> [TASK A]
Rewrite as a short bulleted list the paragraph beginning "In order to allow a flexible choice" in the text on the CRIS experiment, keeping its main facts.
> [TASK B]
From the text on the CRIS experiment, extract word for word the passage from "In order to" up to and including "found in [95].".

The CRIS experiment at ISOLDE is based on a methodology first proposed by Kudriavtsev and Letokhov [87] and was previously demonstrated at ISOLDE with experiments that studied neutron-deficient ytterbium isotopes [88]. This initial work highlighted the method's low background and insensitivity to isobaric contamination with a signal-to-noise ratio of better than 20, while maintaining a spectroscopic linewidth of 50 MHz. The introduction of ion cooling and bunching methods for laser spectroscopy at the IGISOL facility [45] allowed the CRIS technique to be demonstrated on a bunched beam. In this way it was possible to improve the overall efficiency of the technique by several orders of magnitude by matching the ion trapping time with the duty cycle of the pulsed lasers used for ionisation [89, 90]. The installation of the gas-filled linear RFQ Paul trap (ISCOOL) [46] at ISOLDE, as part of the HIE-ISOLDE upgrade programme, stimulated the development of a new dedicated beam line with a UHV interaction region, for efficient bunched-beam CRIS.

The CRIS experiment is located in the low energy part of the ISOLDE hall [91, 92]. It uses the high-resolution mass separator (HRS) and the ISCOOL cooler-buncher. The trapping and release timing is synchronized to the pulsing cycle of a high-power laser, used for ionising a resonantly excited atom beam. After bunching, the ion beam is transported to a charge-exchange cell, which uses a potassium load heated to 170 ${}^{\circ }{\rm{C}}$ to neutralise it into the atomic ground or metastable states. Any ions that are not neutralised are removed from the beam by an electrostatic deflector plate, positioned within a differential pumping region after the charge-exchange cell. The atom bunch then passes into a region of UHV (to avoid collisional re-ionisation) where it is collinearly overlapped with multiple laser beams, depending on the resonance ionisation scheme used. The 1.2 m length of the laser-atom interaction region is chosen to closely match the spatial dimensions of the ion bunches from ISCOOL. The resonantly produced ions are then deflected from the remaining atoms into a charged-particle detector (MCP) or transported to a decay spectroscopy station [93].

In order to allow a flexible choice of ionisation schemes, the CRIS experiment uses a variety of cw and pulsed laser systems. The two high-resolution cw lasers for scanning the high-resolution resonant excitation step have external-cavity frequency doubling units. They can be chopped [94] or pulse-amplified (either by a pulsed dye amplifier or injection seeded laser system). Additional steps within the resonance ionisation scheme are excited using either a pulsed dye laser or pulsed Z-cavity Ti:Sa laser. A 200 Hz Nd:YAG laser system is used for schemes which require a non-resonant ionisation step. Details on the lasers can be found in [95].

> [SUPPLIED MATERIAL]
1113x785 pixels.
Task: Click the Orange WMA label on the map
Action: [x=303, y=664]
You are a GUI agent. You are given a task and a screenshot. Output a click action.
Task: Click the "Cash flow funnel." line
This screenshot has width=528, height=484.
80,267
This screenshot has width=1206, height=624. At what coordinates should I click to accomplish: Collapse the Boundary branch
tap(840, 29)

---

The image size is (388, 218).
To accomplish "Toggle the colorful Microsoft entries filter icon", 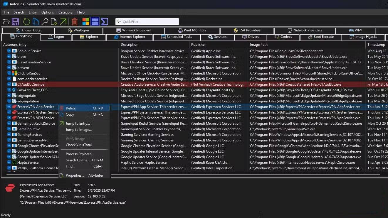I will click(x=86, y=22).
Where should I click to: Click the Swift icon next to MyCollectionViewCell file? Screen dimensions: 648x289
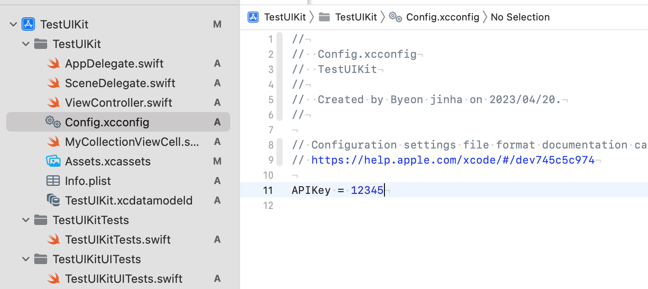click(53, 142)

> [EXERCISE SOLUTION A]
- The CRIS experiment uses a variety of cw and pulsed laser systems so that ionisation schemes can be chosen flexibly.
- Two high-resolution cw lasers with external-cavity frequency doubling units scan the high-resolution resonant excitation step.
- These cw lasers can be chopped or pulse-amplified, using either a pulsed dye amplifier or an injection seeded laser system.
- Additional steps in the resonance ionisation scheme are excited with either a pulsed dye laser or a pulsed Z-cavity Ti:Sa laser.
- A 200 Hz Nd:YAG laser system serves schemes that require a non-resonant ionisation step.

> [EXERCISE SOLUTION B]
In order to allow a flexible choice of ionisation schemes, the CRIS experiment uses a variety of cw and pulsed laser systems. The two high-resolution cw lasers for scanning the high-resolution resonant excitation step have external-cavity frequency doubling units. They can be chopped [94] or pulse-amplified (either by a pulsed dye amplifier or injection seeded laser system). Additional steps within the resonance ionisation scheme are excited using either a pulsed dye laser or pulsed Z-cavity Ti:Sa laser. A 200 Hz Nd:YAG laser system is used for schemes which require a non-resonant ionisation step. Details on the lasers can be found in [95].